Soak in some cool SXSW vibes without leaving Houston city limits
There are several lectures and talks throughout the weekend, but perhaps the highlight will be “A Conversation with Hugh Forrest,” director of South by Southwest Interactive. In a talk with Glasstire founder Rainey Knudson, Forrest will discuss how SXSW Interactive has become one of the largest creative technology events in the world and what its future will bring.
Lift your virtual paddle
Collecting meets competition as four beautiful pieces are up for grabs in the fair’s charity auction benefiting four worthy organizations: Fresh Arts, Hermann Park Conservancy, the Orange Show and Lawndale Art Center.
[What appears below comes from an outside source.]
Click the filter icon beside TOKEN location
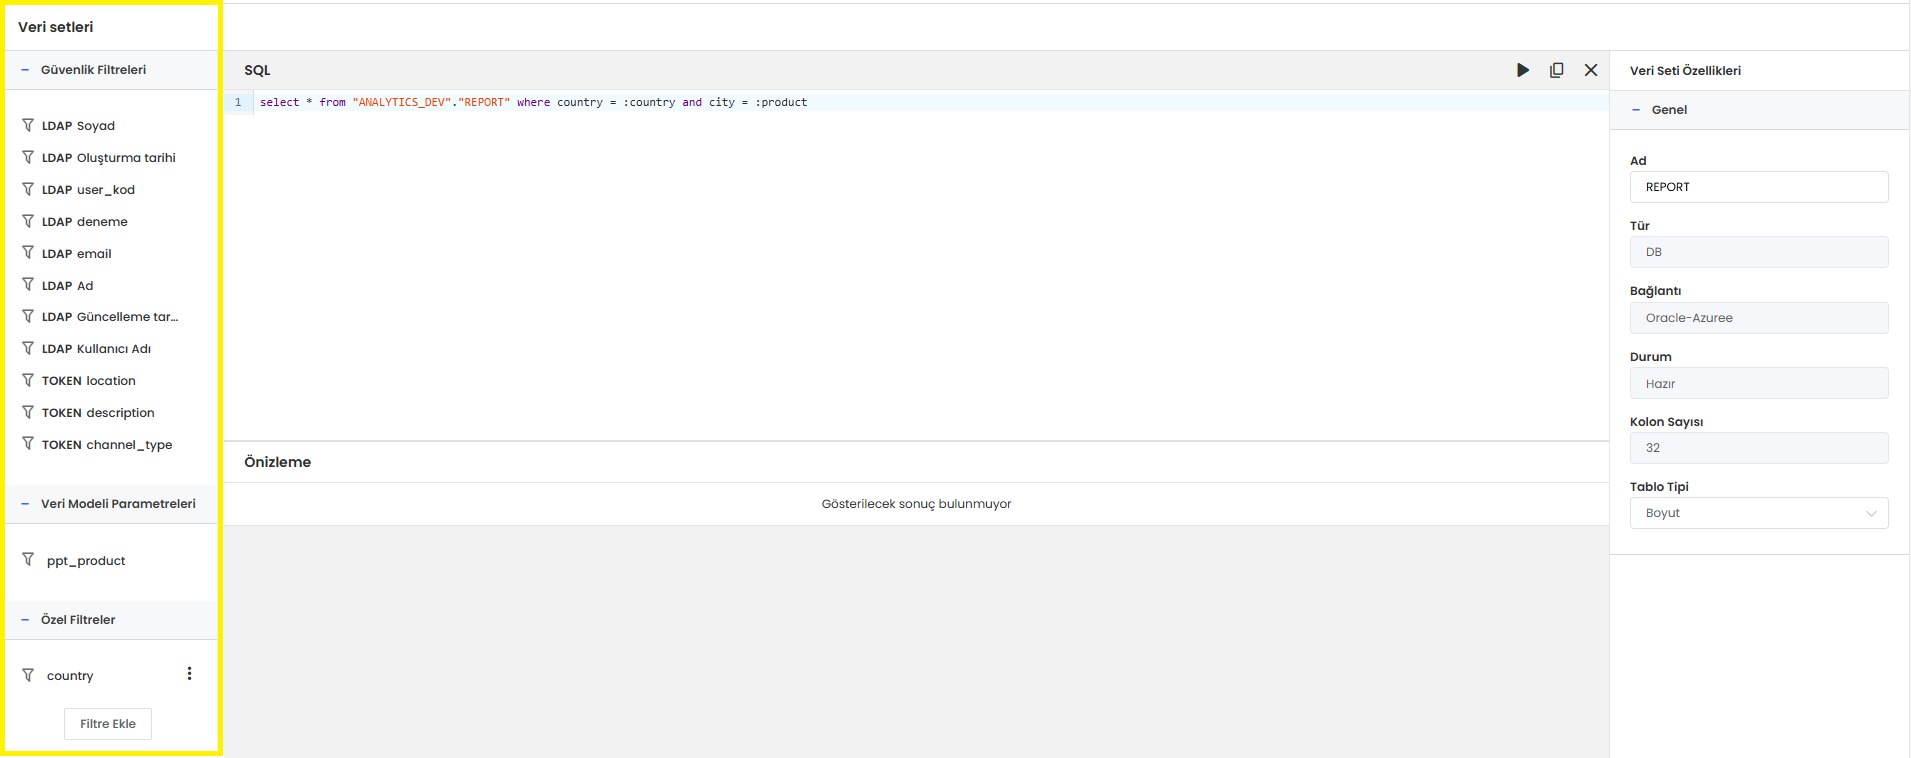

The online auction launched on Aug 21, and now fairgoers can see, in person, the art by Eduardo Portillo, Robert Ruello, Joe Mancuso, Randy Twaddle.
You have until Sunday at 6 p.m. to bid on one (or hey, why not all?) of these stunning works.
Meet up with some old friends
While it might take the entire weekend to wander through all the national and international art offerings, don’t forget to check out the exhibits from three Houston institutions, which are also Texas Contemporary’s cultural partners: Rice University Art Gallery, FotoFest and the Contemporary Arts Museum Houston. Rice Gallery presents an installation by artist Ana Serrano. CAMH curator collaborates with artists Debra Barrera, Nathaniel Donnett and Carrie Marie Schneider, and Foto Fest highlights 11 international artists in Discoveries of the Meeting Place exhibition.
Don’t leave the fair without giving these local favorites some art love.